Por suerte al llegar a este nuevo cuerpo, donde se combinan mis anteriores vidas, se generó el espacio suficiente para que yo pudiese ocupar un lugar en el desierto, sitio natural a donde pertenezco. Aquellos roedores saben bien. Pero prefiero acechar la visita de aquellas caravanas que levantan tanto polvo. Mis escamas brillan al sol de regocijo, cuando devoro aquella carne tierna que chilla antes de morir. ¿Cómo será más allá de las cordilleras? Un recuerdo difuso de cuando era hombre me habla del frío. Quién sabe. Caminaría sobre la escarcha y mis patas se volverían gélidas.
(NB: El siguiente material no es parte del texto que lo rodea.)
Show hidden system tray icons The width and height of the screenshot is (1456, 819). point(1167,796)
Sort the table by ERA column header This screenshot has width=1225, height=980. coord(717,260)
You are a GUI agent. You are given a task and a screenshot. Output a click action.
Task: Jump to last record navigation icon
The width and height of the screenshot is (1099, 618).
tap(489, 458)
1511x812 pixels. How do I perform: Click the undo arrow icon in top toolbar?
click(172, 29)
Hace mucho que no excavo, así las traeré de vuelta a la vida, para azuzarlas con la circulación de la energía que aquí se atropella, quizás vacía, pura, sin decir nada. ¿Qué podría decir un lagarto perdido en la tierra de las sombras, Siberia, luego de haber sido despertado de la muerte? No sería capaz de ver a los hombres. No sería capaz de ver el vacío dejado al hombre sin qué nutrirse, sin estaciones de sol, el repetitivo circular de la materia a través de los años. Un árbol viejo y cercenado resiste apenas con una hoja olvidada por el cercenador. Un lagarto vibra de frío mostrando sus dientes. Y de pronto soy un opaco personaje leído por un hombre de a pie, en el metro. Y que piensa en los caminos que existen para los grandes seres. El camino del potro que se revienta por el capricho de un hombre. O el camino del hombre que se encapricha por una novia perfumada de oriente. Sin embargo existe un tercer camino. La del ser eterno y paciente que se jacta de devorar a los otros. Y ese camino no está gastado.